Houve um tempo em que punir era escrever no corpo. O castigo se inscrevia na carne e se tornava visível, associado à autoridade e à demonstração de força. Com o tempo, a pena assumiu outra forma, e a liberdade passou a ocupar o centro da sanção. A prisão estruturou a resposta estatal segundo critérios de duração, medida e controle, deslocando o corpo desse lugar e estabelecendo limites à atuação do poder punitivo.

No século 20, contudo, sempre que o Estado ampliou seu controle sobre determinados grupos, o corpo voltou ao centro. Isso se verificou em sistemas prisionais, como nos experimentos com malária na prisão de Stateville, nos Estados Unidos, em que pessoas presas foram deliberadamente infectadas para testar drogas antimaláricas no contexto do esforço militar; em instituições psiquiátricas na União Soviética, nas quais dissidentes foram internados e submetidos a tratamentos experimentais; e, de forma extrema, nos campos de concentração, onde o corpo foi reduzido à condição de matéria disponível.

Em todos esses contextos, tratava-se de pessoas sob custódia estatal, submetidas a intervenções justificadas em nome da ciência, da ordem ou do interesse coletivo. Os horrores foram muitos e a história permanece como registro.

→ **Aplique a leitura**
[A] Responda, com base no texto sobre punição e corpo:
(i) O que passou a ocupar o centro da sanção quando a pena assumiu outra forma?
(ii) Em que prisão dos Estados Unidos ocorreram os experimentos com malária?
(iii) Quem foi internado em instituições psiquiátricas na União Soviética?
[B] Transcreva, sem nenhuma alteração, o trecho do texto sobre punição e corpo que vai de "No século 20, contudo, sempre" até "de matéria disponível.".

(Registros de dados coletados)
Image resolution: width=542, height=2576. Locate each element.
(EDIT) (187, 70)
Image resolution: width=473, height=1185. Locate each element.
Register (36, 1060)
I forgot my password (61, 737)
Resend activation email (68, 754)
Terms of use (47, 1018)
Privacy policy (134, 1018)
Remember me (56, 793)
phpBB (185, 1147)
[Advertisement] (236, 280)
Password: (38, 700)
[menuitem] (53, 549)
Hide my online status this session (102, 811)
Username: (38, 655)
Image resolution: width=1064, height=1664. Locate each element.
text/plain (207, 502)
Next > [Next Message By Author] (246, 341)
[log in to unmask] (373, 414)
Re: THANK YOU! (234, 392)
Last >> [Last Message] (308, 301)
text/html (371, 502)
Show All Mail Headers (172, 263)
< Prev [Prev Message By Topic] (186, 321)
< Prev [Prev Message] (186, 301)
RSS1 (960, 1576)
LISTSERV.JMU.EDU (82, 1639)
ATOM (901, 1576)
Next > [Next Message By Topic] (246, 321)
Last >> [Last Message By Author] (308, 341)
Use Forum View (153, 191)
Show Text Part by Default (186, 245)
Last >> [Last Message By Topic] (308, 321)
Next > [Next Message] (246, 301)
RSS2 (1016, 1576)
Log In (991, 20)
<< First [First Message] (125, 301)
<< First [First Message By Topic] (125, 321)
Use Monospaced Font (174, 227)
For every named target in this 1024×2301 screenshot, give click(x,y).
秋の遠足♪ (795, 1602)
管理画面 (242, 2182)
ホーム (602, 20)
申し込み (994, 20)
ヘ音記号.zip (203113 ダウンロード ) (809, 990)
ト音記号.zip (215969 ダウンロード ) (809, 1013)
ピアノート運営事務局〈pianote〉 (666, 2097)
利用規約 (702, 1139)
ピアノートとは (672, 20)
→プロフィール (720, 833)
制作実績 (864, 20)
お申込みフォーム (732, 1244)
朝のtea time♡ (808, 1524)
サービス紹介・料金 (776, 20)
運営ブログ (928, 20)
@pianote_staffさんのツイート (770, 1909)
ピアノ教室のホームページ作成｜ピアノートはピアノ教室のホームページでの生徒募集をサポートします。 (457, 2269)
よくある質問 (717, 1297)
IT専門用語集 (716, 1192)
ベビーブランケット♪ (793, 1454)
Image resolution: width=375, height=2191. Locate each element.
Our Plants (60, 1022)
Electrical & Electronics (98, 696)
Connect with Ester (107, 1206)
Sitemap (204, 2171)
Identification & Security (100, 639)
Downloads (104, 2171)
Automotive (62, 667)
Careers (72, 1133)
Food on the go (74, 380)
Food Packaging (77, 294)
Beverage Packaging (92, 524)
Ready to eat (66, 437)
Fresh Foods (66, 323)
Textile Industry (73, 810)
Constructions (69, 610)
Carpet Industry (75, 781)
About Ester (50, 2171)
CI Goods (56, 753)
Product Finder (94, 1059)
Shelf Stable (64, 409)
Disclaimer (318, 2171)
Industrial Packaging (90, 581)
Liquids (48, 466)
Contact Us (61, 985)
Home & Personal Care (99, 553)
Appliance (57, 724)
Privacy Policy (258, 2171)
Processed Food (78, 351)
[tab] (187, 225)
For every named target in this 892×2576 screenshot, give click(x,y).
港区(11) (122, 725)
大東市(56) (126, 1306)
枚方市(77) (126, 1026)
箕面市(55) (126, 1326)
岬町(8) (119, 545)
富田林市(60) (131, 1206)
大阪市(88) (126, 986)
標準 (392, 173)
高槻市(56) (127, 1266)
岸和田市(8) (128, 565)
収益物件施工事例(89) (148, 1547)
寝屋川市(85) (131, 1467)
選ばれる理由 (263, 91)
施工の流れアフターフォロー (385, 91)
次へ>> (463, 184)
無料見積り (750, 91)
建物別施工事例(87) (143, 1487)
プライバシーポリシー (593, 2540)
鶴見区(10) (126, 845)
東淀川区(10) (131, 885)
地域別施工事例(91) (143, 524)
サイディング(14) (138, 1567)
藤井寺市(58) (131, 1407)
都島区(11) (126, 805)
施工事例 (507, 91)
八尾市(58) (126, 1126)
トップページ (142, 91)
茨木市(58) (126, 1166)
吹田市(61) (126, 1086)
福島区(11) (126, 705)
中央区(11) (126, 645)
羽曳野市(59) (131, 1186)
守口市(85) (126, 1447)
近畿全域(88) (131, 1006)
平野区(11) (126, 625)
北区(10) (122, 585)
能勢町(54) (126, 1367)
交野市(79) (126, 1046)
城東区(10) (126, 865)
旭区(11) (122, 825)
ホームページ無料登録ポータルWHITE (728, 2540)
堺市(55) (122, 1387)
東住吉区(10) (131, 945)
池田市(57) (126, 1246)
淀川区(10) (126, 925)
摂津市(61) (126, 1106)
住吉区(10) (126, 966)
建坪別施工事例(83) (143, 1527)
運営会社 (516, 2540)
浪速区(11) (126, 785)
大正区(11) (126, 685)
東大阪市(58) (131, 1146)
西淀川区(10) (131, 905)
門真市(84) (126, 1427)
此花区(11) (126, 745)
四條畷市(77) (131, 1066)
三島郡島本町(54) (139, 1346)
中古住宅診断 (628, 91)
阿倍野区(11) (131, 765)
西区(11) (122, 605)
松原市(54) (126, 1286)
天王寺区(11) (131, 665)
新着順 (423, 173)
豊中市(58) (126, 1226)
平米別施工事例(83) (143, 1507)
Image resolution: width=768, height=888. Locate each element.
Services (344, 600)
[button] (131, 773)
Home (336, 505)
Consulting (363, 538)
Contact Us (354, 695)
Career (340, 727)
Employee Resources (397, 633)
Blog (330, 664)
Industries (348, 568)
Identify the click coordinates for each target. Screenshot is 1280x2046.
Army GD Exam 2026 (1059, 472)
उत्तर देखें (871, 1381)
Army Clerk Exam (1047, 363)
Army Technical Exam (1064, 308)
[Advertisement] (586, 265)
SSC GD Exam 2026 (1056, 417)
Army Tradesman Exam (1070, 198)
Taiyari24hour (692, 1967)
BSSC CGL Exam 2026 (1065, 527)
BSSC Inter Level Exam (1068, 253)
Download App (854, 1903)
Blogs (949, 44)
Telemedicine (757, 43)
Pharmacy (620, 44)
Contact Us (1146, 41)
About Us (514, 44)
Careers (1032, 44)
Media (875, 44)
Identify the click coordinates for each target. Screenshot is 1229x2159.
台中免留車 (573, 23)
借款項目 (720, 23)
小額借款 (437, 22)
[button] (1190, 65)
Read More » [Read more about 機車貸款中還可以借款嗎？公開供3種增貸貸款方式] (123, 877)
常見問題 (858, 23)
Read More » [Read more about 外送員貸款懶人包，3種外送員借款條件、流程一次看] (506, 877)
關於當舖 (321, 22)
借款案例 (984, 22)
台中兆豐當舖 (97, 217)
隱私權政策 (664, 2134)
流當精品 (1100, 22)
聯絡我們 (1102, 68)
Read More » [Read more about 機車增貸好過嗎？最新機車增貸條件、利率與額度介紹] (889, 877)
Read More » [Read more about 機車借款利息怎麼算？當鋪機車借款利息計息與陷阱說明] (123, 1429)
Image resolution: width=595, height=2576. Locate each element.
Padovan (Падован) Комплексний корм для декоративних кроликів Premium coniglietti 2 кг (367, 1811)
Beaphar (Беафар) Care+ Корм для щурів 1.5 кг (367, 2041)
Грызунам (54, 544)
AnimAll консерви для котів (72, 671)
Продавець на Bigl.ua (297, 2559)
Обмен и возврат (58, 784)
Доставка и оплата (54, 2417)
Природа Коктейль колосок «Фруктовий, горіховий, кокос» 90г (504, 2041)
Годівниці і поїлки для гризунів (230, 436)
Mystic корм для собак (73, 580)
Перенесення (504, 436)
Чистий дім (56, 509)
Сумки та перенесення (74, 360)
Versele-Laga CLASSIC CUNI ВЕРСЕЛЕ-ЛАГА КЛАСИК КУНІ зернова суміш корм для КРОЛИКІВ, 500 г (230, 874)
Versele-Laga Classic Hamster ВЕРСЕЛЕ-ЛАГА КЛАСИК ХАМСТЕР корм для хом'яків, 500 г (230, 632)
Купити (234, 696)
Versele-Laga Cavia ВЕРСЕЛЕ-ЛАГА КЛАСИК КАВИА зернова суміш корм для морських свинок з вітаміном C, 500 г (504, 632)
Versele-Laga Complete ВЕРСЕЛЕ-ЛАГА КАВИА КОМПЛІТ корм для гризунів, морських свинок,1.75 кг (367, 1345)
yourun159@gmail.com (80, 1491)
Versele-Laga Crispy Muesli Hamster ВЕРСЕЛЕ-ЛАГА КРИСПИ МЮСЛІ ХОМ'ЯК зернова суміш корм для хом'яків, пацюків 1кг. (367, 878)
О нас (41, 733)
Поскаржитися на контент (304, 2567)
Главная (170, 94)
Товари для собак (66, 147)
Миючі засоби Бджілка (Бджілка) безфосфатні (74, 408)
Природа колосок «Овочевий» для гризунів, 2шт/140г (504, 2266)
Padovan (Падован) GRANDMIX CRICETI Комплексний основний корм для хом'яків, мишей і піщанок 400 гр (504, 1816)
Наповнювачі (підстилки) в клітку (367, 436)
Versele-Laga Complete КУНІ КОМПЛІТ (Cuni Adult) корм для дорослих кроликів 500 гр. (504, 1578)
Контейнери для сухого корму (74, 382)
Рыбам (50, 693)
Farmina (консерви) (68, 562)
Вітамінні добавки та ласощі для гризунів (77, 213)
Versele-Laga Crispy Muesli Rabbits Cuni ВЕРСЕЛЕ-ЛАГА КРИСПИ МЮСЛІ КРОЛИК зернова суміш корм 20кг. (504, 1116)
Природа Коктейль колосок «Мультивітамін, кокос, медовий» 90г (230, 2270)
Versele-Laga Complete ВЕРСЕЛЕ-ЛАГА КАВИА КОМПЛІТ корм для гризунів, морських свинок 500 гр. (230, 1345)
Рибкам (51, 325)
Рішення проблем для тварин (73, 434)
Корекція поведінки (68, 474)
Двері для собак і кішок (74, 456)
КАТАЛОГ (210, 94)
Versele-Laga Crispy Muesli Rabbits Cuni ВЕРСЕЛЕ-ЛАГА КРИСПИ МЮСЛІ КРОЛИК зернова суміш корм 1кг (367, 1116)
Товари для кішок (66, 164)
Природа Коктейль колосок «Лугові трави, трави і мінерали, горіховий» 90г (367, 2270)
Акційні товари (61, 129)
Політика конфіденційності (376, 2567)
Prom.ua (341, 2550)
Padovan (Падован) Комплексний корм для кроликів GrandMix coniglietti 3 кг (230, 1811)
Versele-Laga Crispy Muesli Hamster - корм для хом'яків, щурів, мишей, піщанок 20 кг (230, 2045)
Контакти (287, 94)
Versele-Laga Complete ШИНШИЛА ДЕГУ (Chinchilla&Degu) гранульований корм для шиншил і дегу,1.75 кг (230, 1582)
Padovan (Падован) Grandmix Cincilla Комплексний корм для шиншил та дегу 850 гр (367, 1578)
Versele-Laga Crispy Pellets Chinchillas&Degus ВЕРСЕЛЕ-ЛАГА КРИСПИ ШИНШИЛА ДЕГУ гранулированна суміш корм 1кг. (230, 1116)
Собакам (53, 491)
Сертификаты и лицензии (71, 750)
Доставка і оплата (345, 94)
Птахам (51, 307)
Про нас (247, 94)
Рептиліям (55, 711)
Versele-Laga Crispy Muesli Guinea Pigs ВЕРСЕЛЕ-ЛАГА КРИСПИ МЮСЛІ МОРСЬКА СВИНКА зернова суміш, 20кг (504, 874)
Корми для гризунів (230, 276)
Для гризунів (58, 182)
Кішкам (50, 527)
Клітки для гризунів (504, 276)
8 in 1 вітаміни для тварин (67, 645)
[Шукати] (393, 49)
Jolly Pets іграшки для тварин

→ **Respostas fornecidas**
[A]
(i) A liberdade.
(ii) Na prisão de Stateville.
(iii) Dissidentes.

[B]
No século 20, contudo, sempre que o Estado ampliou seu controle sobre determinados grupos, o corpo voltou ao centro. Isso se verificou em sistemas prisionais, como nos experimentos com malária na prisão de Stateville, nos Estados Unidos, em que pessoas presas foram deliberadamente infectadas para testar drogas antimaláricas no contexto do esforço militar; em instituições psiquiátricas na União Soviética, nas quais dissidentes foram internados e submetidos a tratamentos experimentais; e, de forma extrema, nos campos de concentração, onde o corpo foi reduzido à condição de matéria disponível.